■ PROBLEM TO WORK ON ■
Which of the lines below contain the string "agent"? Copy each one.

■ DATA EXTRACT ■
-- Opening Marker --

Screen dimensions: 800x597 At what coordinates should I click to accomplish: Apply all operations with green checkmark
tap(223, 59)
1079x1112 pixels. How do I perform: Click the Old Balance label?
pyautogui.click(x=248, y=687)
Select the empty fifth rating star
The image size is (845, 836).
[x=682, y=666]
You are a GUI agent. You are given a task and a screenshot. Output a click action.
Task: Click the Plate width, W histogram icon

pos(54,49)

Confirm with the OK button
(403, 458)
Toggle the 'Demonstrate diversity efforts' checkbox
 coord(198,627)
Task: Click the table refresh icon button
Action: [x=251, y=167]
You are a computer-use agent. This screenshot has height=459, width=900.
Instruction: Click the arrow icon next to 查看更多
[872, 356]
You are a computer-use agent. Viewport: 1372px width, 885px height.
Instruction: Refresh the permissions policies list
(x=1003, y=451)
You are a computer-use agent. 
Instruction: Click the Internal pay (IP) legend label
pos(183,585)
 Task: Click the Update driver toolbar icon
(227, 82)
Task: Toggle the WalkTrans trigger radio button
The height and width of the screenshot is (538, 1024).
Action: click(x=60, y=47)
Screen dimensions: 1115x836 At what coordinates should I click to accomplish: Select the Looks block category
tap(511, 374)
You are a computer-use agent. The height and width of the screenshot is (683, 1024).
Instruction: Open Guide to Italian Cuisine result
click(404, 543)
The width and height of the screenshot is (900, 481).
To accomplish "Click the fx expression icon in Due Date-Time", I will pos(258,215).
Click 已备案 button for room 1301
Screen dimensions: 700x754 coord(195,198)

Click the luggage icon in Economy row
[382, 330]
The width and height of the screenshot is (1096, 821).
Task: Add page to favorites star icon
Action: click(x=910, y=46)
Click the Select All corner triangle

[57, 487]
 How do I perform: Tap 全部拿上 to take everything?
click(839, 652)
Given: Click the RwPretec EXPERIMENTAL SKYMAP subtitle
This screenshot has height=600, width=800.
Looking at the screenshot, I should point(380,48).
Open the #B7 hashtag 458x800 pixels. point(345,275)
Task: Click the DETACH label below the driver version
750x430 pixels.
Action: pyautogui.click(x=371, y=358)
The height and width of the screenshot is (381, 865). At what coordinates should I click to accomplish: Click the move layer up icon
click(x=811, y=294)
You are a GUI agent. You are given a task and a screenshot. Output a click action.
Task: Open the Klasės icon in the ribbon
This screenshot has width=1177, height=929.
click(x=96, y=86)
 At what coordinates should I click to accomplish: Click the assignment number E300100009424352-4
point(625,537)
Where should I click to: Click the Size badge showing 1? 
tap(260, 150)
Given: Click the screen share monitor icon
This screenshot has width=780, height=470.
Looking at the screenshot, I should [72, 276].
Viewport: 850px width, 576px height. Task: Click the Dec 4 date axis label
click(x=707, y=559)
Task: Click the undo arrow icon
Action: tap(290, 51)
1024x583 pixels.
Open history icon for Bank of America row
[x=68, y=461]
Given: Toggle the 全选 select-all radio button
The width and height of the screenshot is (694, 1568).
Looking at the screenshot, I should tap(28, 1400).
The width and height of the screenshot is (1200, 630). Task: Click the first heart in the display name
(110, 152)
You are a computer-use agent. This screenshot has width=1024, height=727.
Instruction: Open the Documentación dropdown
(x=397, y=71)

-- Closing Marker --

■ WRITTEN ANSWER ■
You are a GUI agent. You are given a task and a screenshot. Output a click action.
You are a computer-use agent. This screenshot has height=459, width=900.
You are a computer-use agent. Viewport: 1372px width, 885px height.
You are a computer-use agent. 
You are a computer-use agent. The height and width of the screenshot is (683, 1024).
You are a GUI agent. You are given a task and a screenshot. Output a click action.
You are a computer-use agent. This screenshot has width=1024, height=727.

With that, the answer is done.